- Provided passage -
Recent

Author Topic: extreamly slow text file loading (55,000 lines text) into listbox  (Read 24142 times)

luthepa1

  • New Member
  • *
  • Posts: 15
Hi all,

I was hoping someone could help me understand why and/or advise the best way to carry out my task at hand.  I have an instrument I service for my company that creates text log files of every device command sent to and reply from and starts a new log once the actual working log file reaches 4MB in size.  Well each field is comma separated so I guess you would call this a csv file.  The instrument records roughly 6-10 command per millisecond.  I have software on windows to review log files and filter them which I use to track down the root cause of when there are instrument errors/failure.  Ok so I am writing my own log reviewer app in Lazarus because I want extra features to help speed up troubleshooting and think I can make a better app.

I am developing under Linux Ubuntu 8.1.  My problem I am having is that loading a 4MB text file takes for ever!  Using a textfile variable, assgnfile, reset, readln and closefile method is very slow!!!  I just tried this method to open a 4MB text file (this file is 56,000 lines) and it took 27mins to get to the 26,000th line.  I added a counter to update a label object to tell me what line it was up to.  Also a listbox.items.loadfromfile is painfully slow.  I have also found an example on delphi3000 for a line by line read (http://www.delphi3000.com/articles/article_1363.asp?SK=) but this is still to slow for me (but it was faster).  I run a asus mobo with a core 2 duo E8400 3GHz with 4GB ram and sata 2 hdd.  Then my laptop which is a centrino 1.7Ghz, 500MB ram and maybe sata hdd, using the service software log reviewer app can read this 4MB text file, into its stringlist/stringgrid in 2sec!!!!  Way, way, way faster.

Can anyone shed some light as to what my problem could be or the method more suitable to perform my task?  I started to look a memory mapped file methods but my programming experience is not the high and would require me to do some more learning.  But i am up for learning!  Below is the fastest routine I have made so far.  But I want a 4MB text file loading in seconds no minutes to hours.

- Dataset extract -

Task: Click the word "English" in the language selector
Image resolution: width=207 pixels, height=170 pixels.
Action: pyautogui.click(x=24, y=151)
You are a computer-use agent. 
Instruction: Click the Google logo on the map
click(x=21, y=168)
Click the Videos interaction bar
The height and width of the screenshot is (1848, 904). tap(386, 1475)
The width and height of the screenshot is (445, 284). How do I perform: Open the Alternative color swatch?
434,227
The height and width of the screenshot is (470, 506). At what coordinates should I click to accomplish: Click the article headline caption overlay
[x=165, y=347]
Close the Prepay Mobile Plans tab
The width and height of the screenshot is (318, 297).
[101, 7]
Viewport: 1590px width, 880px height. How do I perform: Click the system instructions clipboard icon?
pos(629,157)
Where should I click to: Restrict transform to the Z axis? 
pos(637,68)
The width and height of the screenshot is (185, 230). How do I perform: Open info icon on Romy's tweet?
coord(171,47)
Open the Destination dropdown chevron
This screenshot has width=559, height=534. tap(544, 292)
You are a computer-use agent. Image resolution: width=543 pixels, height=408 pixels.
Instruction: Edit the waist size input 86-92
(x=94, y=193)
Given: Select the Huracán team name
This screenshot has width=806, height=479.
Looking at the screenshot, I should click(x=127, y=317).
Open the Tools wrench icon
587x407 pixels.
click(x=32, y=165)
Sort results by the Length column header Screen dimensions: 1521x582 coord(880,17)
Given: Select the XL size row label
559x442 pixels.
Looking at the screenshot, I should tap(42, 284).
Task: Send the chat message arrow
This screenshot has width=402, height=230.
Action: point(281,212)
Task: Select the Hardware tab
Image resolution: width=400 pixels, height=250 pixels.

- What you will do -
1. According to the forum post, how far had the author's textfile-based routine gotten into the 56,000-line file after 27 minutes?
2. Summarize the forum post in two sentences.
3. Explain why the author of the forum post is writing a custom log reviewer app in Lazarus even though Windows software for reviewing and filtering the log files already exists.
Rely solely on the forum post when responding.

- Solution list -
1. It had reached the 26,000th line.

2. The author is writing a log reviewer app in Lazarus on Linux Ubuntu 8.1 for comma-separated instrument log files, but loading a 4MB, 56,000-line file is extremely slow with textfile reading, with listbox.items.loadfromfile, and even with a faster line-by-line example from delphi3000. Because the existing service software reads the same file in 2 seconds on a slower laptop, the author asks what the problem might be or what method would be more suitable, noting an interest in memory mapped files.

3. The author wants extra features that would help speed up troubleshooting. The author also believes a better app can be made.